** Short task **
Revise the listing below by replacing "computer-use agent" with "desktop automation agent" everywhere it occurs, leaving every other part unchanged.

** Supplied entries **
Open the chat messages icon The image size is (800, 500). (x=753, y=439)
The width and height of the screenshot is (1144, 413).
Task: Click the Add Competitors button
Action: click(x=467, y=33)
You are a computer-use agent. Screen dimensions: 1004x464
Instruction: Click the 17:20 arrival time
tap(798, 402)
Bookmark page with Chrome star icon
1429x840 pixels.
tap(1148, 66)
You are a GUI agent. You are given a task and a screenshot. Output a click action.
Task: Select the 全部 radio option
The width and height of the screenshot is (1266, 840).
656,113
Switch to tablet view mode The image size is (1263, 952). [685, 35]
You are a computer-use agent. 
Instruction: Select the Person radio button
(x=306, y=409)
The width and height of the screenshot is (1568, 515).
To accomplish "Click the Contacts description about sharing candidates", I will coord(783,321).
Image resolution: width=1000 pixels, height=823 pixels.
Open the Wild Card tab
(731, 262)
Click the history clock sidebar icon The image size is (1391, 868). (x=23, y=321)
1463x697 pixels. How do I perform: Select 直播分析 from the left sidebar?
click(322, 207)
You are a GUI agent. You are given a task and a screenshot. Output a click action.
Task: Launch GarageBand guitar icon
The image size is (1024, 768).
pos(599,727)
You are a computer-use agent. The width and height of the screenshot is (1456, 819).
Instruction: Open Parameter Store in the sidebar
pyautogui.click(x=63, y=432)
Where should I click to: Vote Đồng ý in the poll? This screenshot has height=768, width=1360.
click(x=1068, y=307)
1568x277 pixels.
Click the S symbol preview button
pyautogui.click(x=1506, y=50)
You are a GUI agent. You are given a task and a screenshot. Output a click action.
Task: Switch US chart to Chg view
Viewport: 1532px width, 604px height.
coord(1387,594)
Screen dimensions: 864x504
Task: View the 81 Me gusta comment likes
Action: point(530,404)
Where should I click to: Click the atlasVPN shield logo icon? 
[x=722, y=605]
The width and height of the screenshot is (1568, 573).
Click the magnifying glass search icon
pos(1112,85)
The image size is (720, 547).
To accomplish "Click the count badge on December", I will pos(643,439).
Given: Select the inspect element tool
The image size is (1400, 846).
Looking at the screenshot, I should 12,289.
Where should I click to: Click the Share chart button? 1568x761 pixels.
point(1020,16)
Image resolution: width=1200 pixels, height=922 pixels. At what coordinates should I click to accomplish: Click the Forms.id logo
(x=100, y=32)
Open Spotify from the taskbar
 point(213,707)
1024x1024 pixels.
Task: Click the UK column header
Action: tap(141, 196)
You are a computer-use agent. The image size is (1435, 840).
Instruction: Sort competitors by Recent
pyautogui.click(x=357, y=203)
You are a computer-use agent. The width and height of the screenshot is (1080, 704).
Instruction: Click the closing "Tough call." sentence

** Response to this task **
Open the chat messages icon The image size is (800, 500). (x=753, y=439)
The width and height of the screenshot is (1144, 413).
Task: Click the Add Competitors button
Action: click(x=467, y=33)
You are a desktop automation agent. Screen dimensions: 1004x464
Instruction: Click the 17:20 arrival time
tap(798, 402)
Bookmark page with Chrome star icon
1429x840 pixels.
tap(1148, 66)
You are a GUI agent. You are given a task and a screenshot. Output a click action.
Task: Select the 全部 radio option
The width and height of the screenshot is (1266, 840).
656,113
Switch to tablet view mode The image size is (1263, 952). [685, 35]
You are a desktop automation agent. 
Instruction: Select the Person radio button
(x=306, y=409)
The width and height of the screenshot is (1568, 515).
To accomplish "Click the Contacts description about sharing candidates", I will coord(783,321).
Image resolution: width=1000 pixels, height=823 pixels.
Open the Wild Card tab
(731, 262)
Click the history clock sidebar icon The image size is (1391, 868). (x=23, y=321)
1463x697 pixels. How do I perform: Select 直播分析 from the left sidebar?
click(322, 207)
You are a GUI agent. You are given a task and a screenshot. Output a click action.
Task: Launch GarageBand guitar icon
The image size is (1024, 768).
pos(599,727)
You are a desktop automation agent. The width and height of the screenshot is (1456, 819).
Instruction: Open Parameter Store in the sidebar
pyautogui.click(x=63, y=432)
Where should I click to: Vote Đồng ý in the poll? This screenshot has height=768, width=1360.
click(x=1068, y=307)
1568x277 pixels.
Click the S symbol preview button
pyautogui.click(x=1506, y=50)
You are a GUI agent. You are given a task and a screenshot. Output a click action.
Task: Switch US chart to Chg view
Viewport: 1532px width, 604px height.
coord(1387,594)
Screen dimensions: 864x504
Task: View the 81 Me gusta comment likes
Action: point(530,404)
Where should I click to: Click the atlasVPN shield logo icon? 
[x=722, y=605]
The width and height of the screenshot is (1568, 573).
Click the magnifying glass search icon
pos(1112,85)
The image size is (720, 547).
To accomplish "Click the count badge on December", I will pos(643,439).
Given: Select the inspect element tool
The image size is (1400, 846).
Looking at the screenshot, I should 12,289.
Where should I click to: Click the Share chart button? 1568x761 pixels.
point(1020,16)
Image resolution: width=1200 pixels, height=922 pixels. At what coordinates should I click to accomplish: Click the Forms.id logo
(x=100, y=32)
Open Spotify from the taskbar
 point(213,707)
1024x1024 pixels.
Task: Click the UK column header
Action: tap(141, 196)
You are a desktop automation agent. The image size is (1435, 840).
Instruction: Sort competitors by Recent
pyautogui.click(x=357, y=203)
You are a desktop automation agent. The width and height of the screenshot is (1080, 704).
Instruction: Click the closing "Tough call." sentence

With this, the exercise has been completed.